Transitioning to digital methods removed this speed bump and cut that multi-day process down to several minutes.
“Now that we’re doing electronic payments, there are seven to 10 people within the company who can approve a payment,” Freese said. “We don’t need to wait for a signature. And once we have that approval, we’re able to upload any number of payments in five minutes and receive confirmation 10 minutes later that they have all been successfully sent.”
Companies need to make sure they are not sacrificing safety in exchange for administrative cost savings, however. Construction firms that are changing how they make procurement payments must be attentive to the security measures that will protect their now-digital transactions.

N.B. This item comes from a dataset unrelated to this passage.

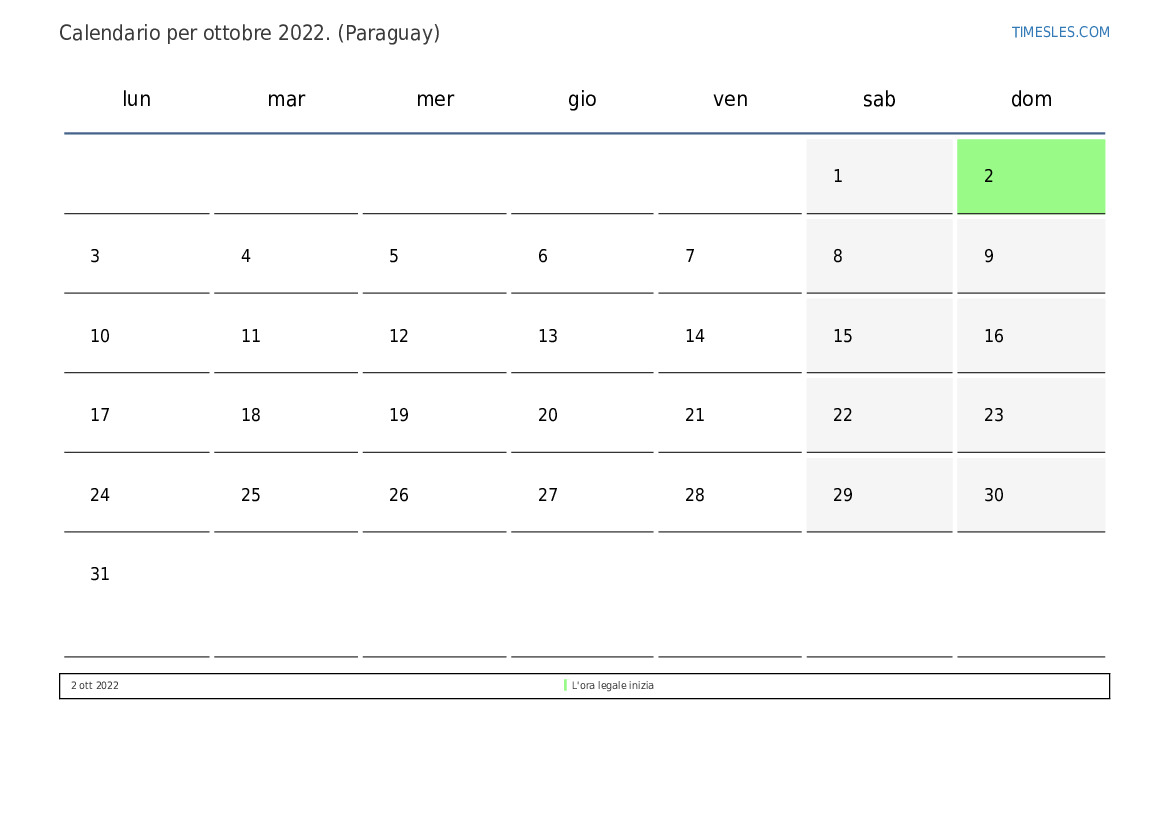The width and height of the screenshot is (1169, 827).
Task: Click on day 3 in the calendar
Action: coord(136,256)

Freese explained that security is an area in which virtual cards particularly shine. Payments made via traditional credit cards involve transmitting card details to vendors, which hackers could potentially steal to take advantage of a company credit card. Virtual cards reduce such risks by generating one-time-use codes to authorize each transaction, meaning that even fraudsters who manage to capture the information cannot use it to make purchases.
A Blueprint for Better Cash Flow
Buyers and suppliers are also exploring virtual credit cards out of a desire to improve cash flow. Businesses across the board have seen their finances take a hit as a result of the pandemic, making safeguarding liquidity an even higher priority than usual.
Construction companies may be tempted to spend with credit because doing so allows them to keep cash on hand longer while still promptly paying vendors. Switching check payments for credit means buyers can retain their money for additional weeks beyond invoice due dates. The credit card companies deliver funds to the vendors first, and the buyers have until the card bills are due before they must move money out of their accounts.
“The virtual card is on a credit line for us, so we have a 30-day billing cycle we can utilize, plus a seven-day payment period [with the card company], so anything we pay has the opportunity to sit in our cash flow for 37 days,” Freese said.
The materials suppliers on which construction companies rely have not always been interested in accepting card payments, however. They typically prefer to avoid the associated interchange fees, but this has changed now that vendors are finding it urgent to get paid fast. Suppliers have become increasingly open to accepting digital payment methods — even at the cost of fees — over the past year, as long as funds settle sooner, Freese said.
“In construction, cash flow is extremely important, so [the vendors are] oftentimes going to go with the way that gets the cash into their banks in the fastest time possible,” he explained. “So, a lot of times, if they take a virtual card, they’re willing to pay a fee for that.”
Buyers and suppliers alike are hurting as they cope with the pandemic’s impacts. Fast, secure B2B payment methods could help them get through these hardships and emerge with more resilient arrangements. Construction firms looking to design stronger procurement practices may find that virtual cards could be the important building block they need.